Monday, January 4, 2016

The Fear Of Traveling

Small Fish in a Big Pond

So after a great deal of thinking and research I've decided to buy a minivan, outfit it for living and road trip indefinitely around North America. When I was younger, my urge to see the US died sometime around elementary school (when we were no longer doing oral reports about each state). I mean New Jersey couldn't be THAT different from the rest of the states, right? And even if it was, who wants to hang out with country bumpkins?

That was the subconscious mentality of my youth for the longest time. One could be outraged by my ignorance but I'm pretty sure a great deal of the tri-state area thinks that there isn't anything worth a look between Philly and Cali...except maybe Denver and Chicago.

Shamefully, I escaped that mentality fairly late in life; I'd say the moment I came to Kansas City about a year a half ago. Even now I find it amazing that such a gem exists smack dab in the middle of the country. So with my teensy perspective once again shattered by travel, I am inspired to see more of the US. As The Great Curiosity that inspired my penchant for adventure tales such as "Fievel Goes West", "Tall Tale" and "On My Honor" takes over, I now begin to feel a bit of that fire rising in my gut.

Unfortunately, something else rose in my gut. At first it was a steady rational voice in the back of my head reminding me of the overwhelming lessons I had learned while backpacking in France and Maui. "You still suck at saving and traveling with no money is stressful.", "won't you get lonely from being alone for so long?", "You've finally started to make good friends and there are more people who want to be your friends, here. It took you so long to make them, what if you never get this chance again?" These are the biggest fears I have. But to counter these fears I have a few more. "You can't work another normal job again. No matter what you do you'll be miserable working for someone in the long term.", "You'll miss some important moment with your family because you HAVE to go to work.", "If you stay in the conventional work force you WILL go nuts.", "You're always the person you want to be when you are traveling."

The anti-travel fears started as a small voice until I watched a certain movie. "Into the Wild" is based on the true story of Christopher McCandless, a youngin' well-versed in Thoreau, Walden and other heroes of the transcendentalist movement. After graduating college he leaves his broken family -without a word- to travel around the US mostly via hitchhiking. Later he is inspired to rough it in the wilds of Alaska. (Spoiler Alert) After successfully surviving a season and getting lonely he decides it is time to move on. But to his misfortune, he is trapped where he is when the river he originally crossed by foot turns into full fledged rapids. After the wild game disappear, he attempts to eat plants. Unfortunately, he mixes up an edible plant with a poisonous plant, suffers paralysis and starvation then dies. The director did an excellent job of traumatizing me with McCandless' last week or so of life. But throughout all of that, the thing that resonated with me the most was the lesson I had learned in France.  In his last dying days McCandless' wrote in the margins of one his books "Happiness real when shared".

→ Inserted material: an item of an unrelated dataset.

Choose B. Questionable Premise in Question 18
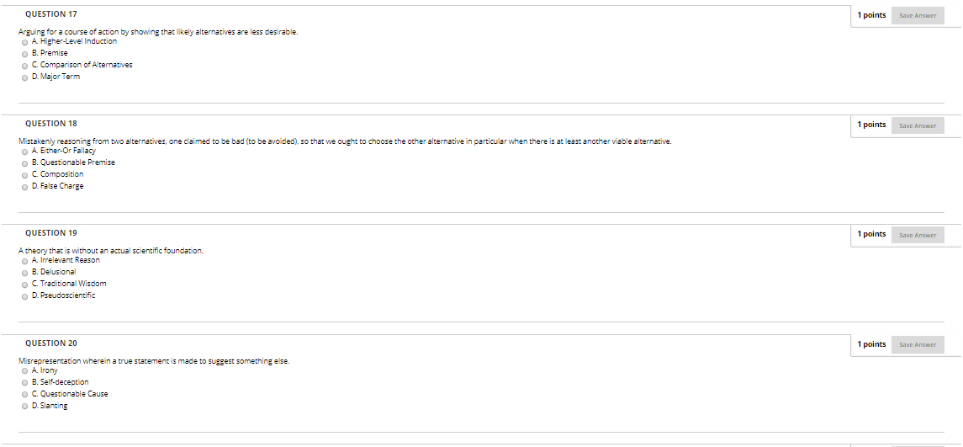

I've never met this man. We will never meet. And yet he found out what I found out. I don't plan on roughing it in Alaska (I hate the cold, honestly) or hitching myself up in an abandoned bus, hunting animals with little to no experience. I know that I will meet people on the road and I have the added advantage of being able to speak the language but I wonder if I leave Kansas City at 29 years old (going on 30) and travel around and end up who knows where (Mexico? Asia?) will I have thrown away my final chances of having a deep face-to-face relationship with another human being? When I am finally ready to settle down will everyone my age be married and babied with no time for socializing with anyone except with other couples? Will the adult cliques be formed with neon "no vacancy" signs flashing for those they didn't go to high school or college with? I know it's easy to think that I am being dramatic but I see the consequences of my travels not only in my life but some of my friends' lives. People get significant others and disappear. Parents are too tired to hold a conversation. Newbies are interesting for five seconds and then townies move on to the next new thing. It's all very real and right in our faces.

So after reflecting on it, I've managed to restrain these thoughts to a loud voice in my head rather than an infection of my whole being. But it's still there. The mental comforts I have are few but somehow they are working. I think about how God will take care of me if I focus on Him. I think about being able to see my family when I want. I think about all the ways my eyes will be opened beyond my feeble imagination. I think about the more loving, tolerant person I will become by traveling and somehow it keeps me going.